▶ [DATA EXCERPTS]:
* * *

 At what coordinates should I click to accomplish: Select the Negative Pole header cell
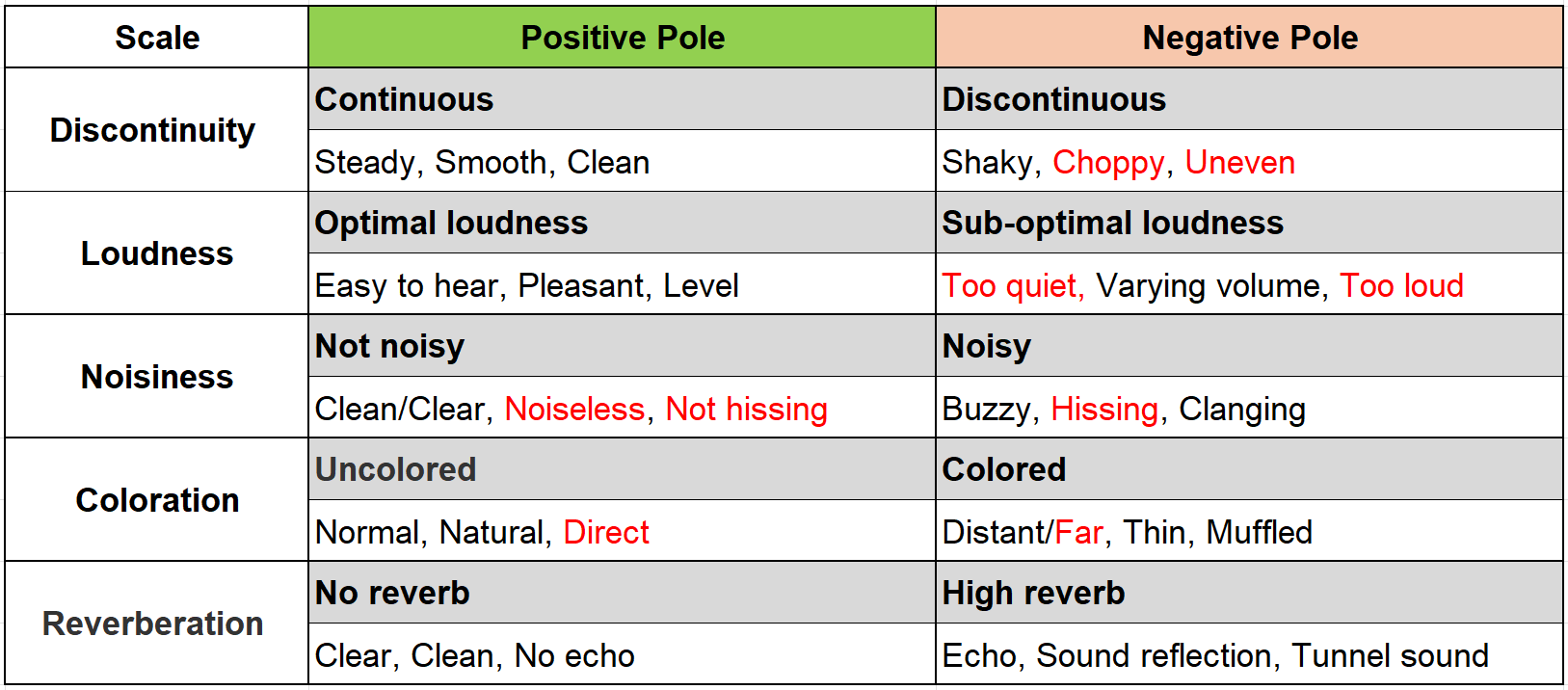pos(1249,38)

* * *

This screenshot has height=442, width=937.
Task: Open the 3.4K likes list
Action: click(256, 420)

* * *

▶ [GIVEN TASK]:
Copy the records from the line containing "This screenshot has height=442, width=937." through the line containing "Action: click(256, 420)", replacing "likes" with "reactions" and leaving everything else unchanged.

▶ [RESULT OF THIS TASK]:
This screenshot has height=442, width=937.
Task: Open the 3.4K reactions list
Action: click(256, 420)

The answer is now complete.